Хозяин и гость с первых же слов легко почувствовали себя друг с другом, как будто давно уже знакомы, что, впрочем, и было так на самом деле: встретились два человека, заочно ценившие друг друга, близкие по духу, по мироощущению, одинаково любящие прошлое своего народа. Они и заговорили о том, что дорого было обоим, — запросто и как будто не впервые: конечно же, о Москве, о достопримечательностях ее, о Кремле, о тех людях, которые проходили века назад по кремлевским мостовым, о Спасских воротах; о любимом Замоскворечье, которое каждый из них по-своему воспел; о Москве-реке, которую народное поэтическое предание окрестило «Смородиною», так как берега ее некогда все были в кустах дикой смородины. Забелин, знавший в совершенстве народное искусство, утверждал его самобытные, как он выражался, «своенародныя» черты, и сейчас он с увлечением говорил об этом, вызывая явное сочувствие в собеседнике.
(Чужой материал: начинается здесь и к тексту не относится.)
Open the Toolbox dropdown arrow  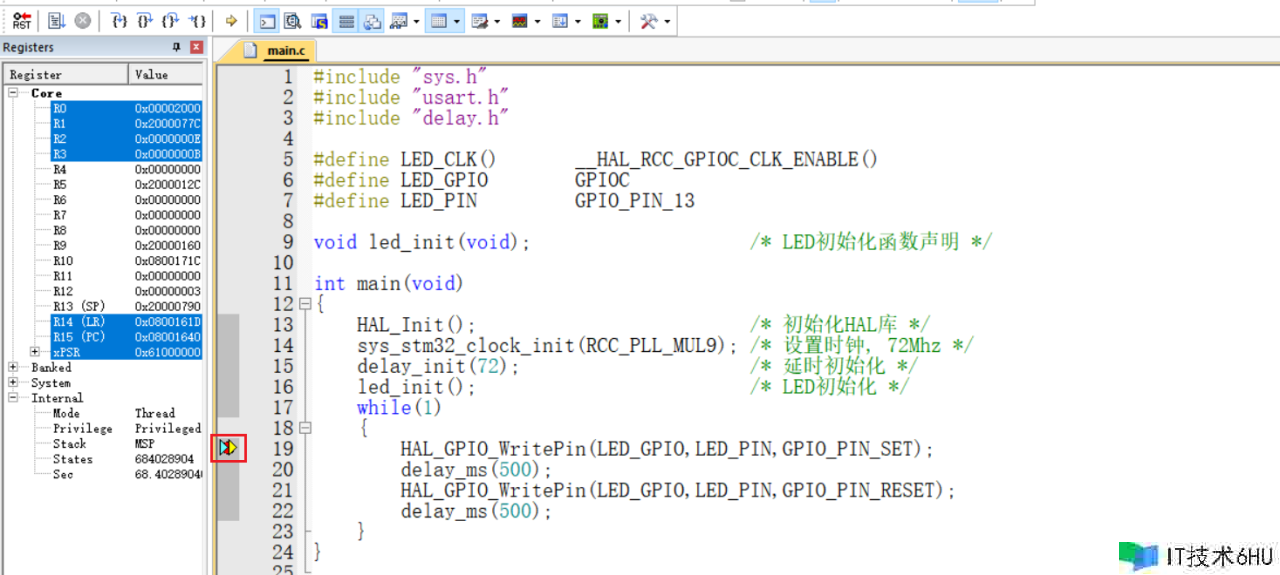pyautogui.click(x=667, y=20)
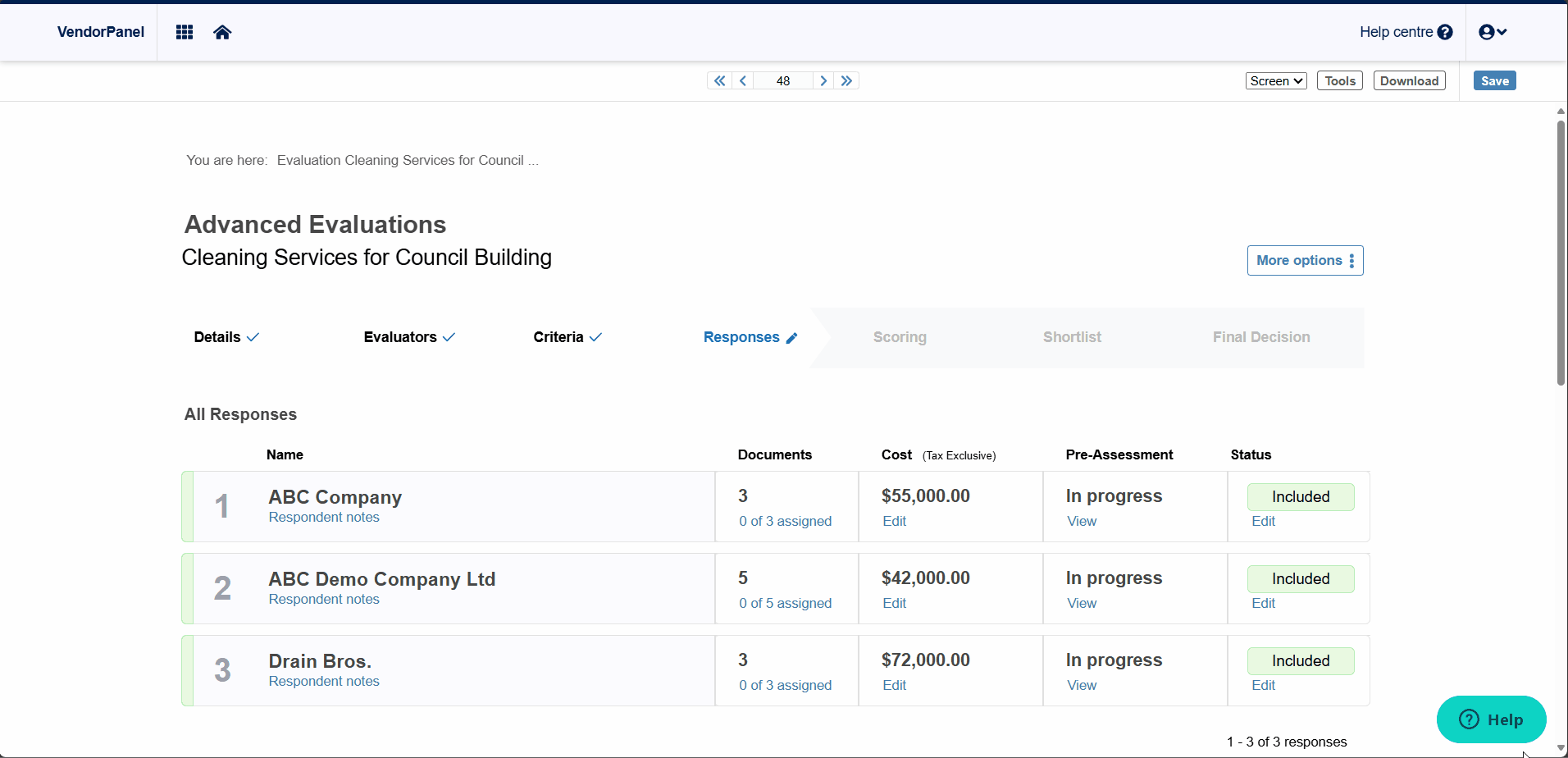Go to the previous page arrow
Screen dimensions: 1568x758
[743, 80]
«Вы, Александр Николаевич, своими историческими пиесами сделали в отечественном художестве явственный поворот к воспроизведению старинных русских форм, — мерно, неторопливо говорил Иван Егорович. — Старинная русская форма в художничестве будет приобретать сочувствие общества и еще более сочувствие самих художников. Этому есть, видимо, своя веская причина, ведь область искусства всегда и везде была самым чутким выразителем зреющих и руководящих идей времени».
Забелин высказал глубокие и меткие замечания об исторических пьесах Островского. Александру Николаевичу было лестно слышать такое мнение о себе глубокоуважаемого им историка, но и чуточку неловко, и он перебил хозяина:
— Вы хвалите моего «Воеводу», Иван Егорович, а ведь мне изрядно досталось за него от «Русского слова», от Писарева. Досталось за Домового, за сон воеводы: куда, мол, смотрели те, кто печатал «Воеводу», — меня уж в расчет не берет, как безнадежно отсталого, погрязшего в народной фантастике и прочих народных «суевериях»…
Целая треть суток незаметно пролетела за разговором, и, когда стали прощаться, было уже два часа ночи.
Александр Николаевич и Иван Егорович так сблизились, что ходили теперь друг к другу запросто, по-родственному. В апреле 1873 года Н. А. Дубровский пишет Островскому: «Вчера я был у Забелина; он на днях будет у тебя, конечно, поутру… И. Е. Забелин, так же как и ты, весь пост корпел над своей работой. Я рассказывал ему о содержании новой твоей пьесы («Снегурочка». — М. Л.), которая его очень заинтересовала».